Just before he died, James was in the process of purchasing two large properties in the Braidwood district. Janet completed the purchase, paying the balance out of funds from James’ estate. As James’ legal and personal representative, Janet then became the owner of these two properties along with all of the previous purchases. Janet continued to purchase properties after James’ death, amassing a portfolio of about 19 individual houses and acreages in and around Braidwood.

Fourteen years after the death of James Garnett, Janet Meldrum Evans Garnett married for the third time. On 17 November 1881, Janet married James Park, at The Manse, the Scottish Presbyterian Minister’s house, at Mongarlowe.

On 9 April 1884, Janet Meldrum Evans Garnett Park died from ‘dropsy’, aged about 60. Just days before her death, Janet sold most of her properties, including the two large acreages, for £2070.

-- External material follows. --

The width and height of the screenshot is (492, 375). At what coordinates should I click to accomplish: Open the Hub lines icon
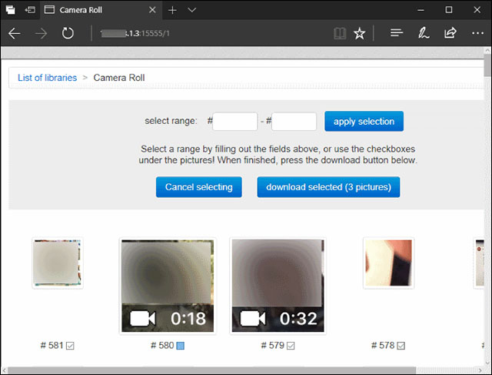coord(397,34)
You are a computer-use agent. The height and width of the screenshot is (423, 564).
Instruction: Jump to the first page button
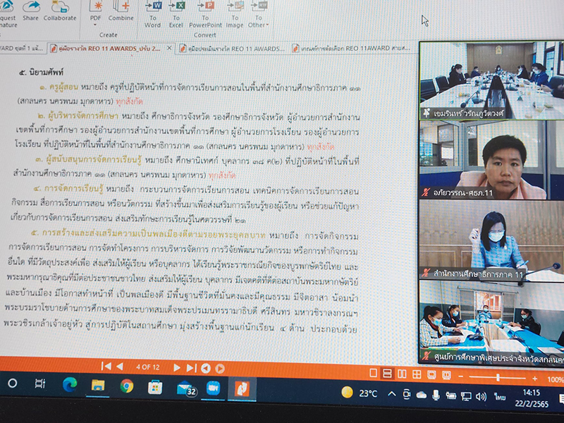(106, 366)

When all was said and done, this ancestor of mine, this offspring of wild-eyed, tousy-looking, sandy-locked, fruit-and-flower-loving, bee-keeping weavers was someone to behold. When life all was tallied up, Janet Meldrum had succeeded in finding a life that was exceedingly better than anything she could possibly have created for herself in the Dunfermline world she had left behind. She had defied the odds and the norms. And through her talent for turning nothing into an abundance of something, she had left quite a legacy for her surviving children.

What a woman!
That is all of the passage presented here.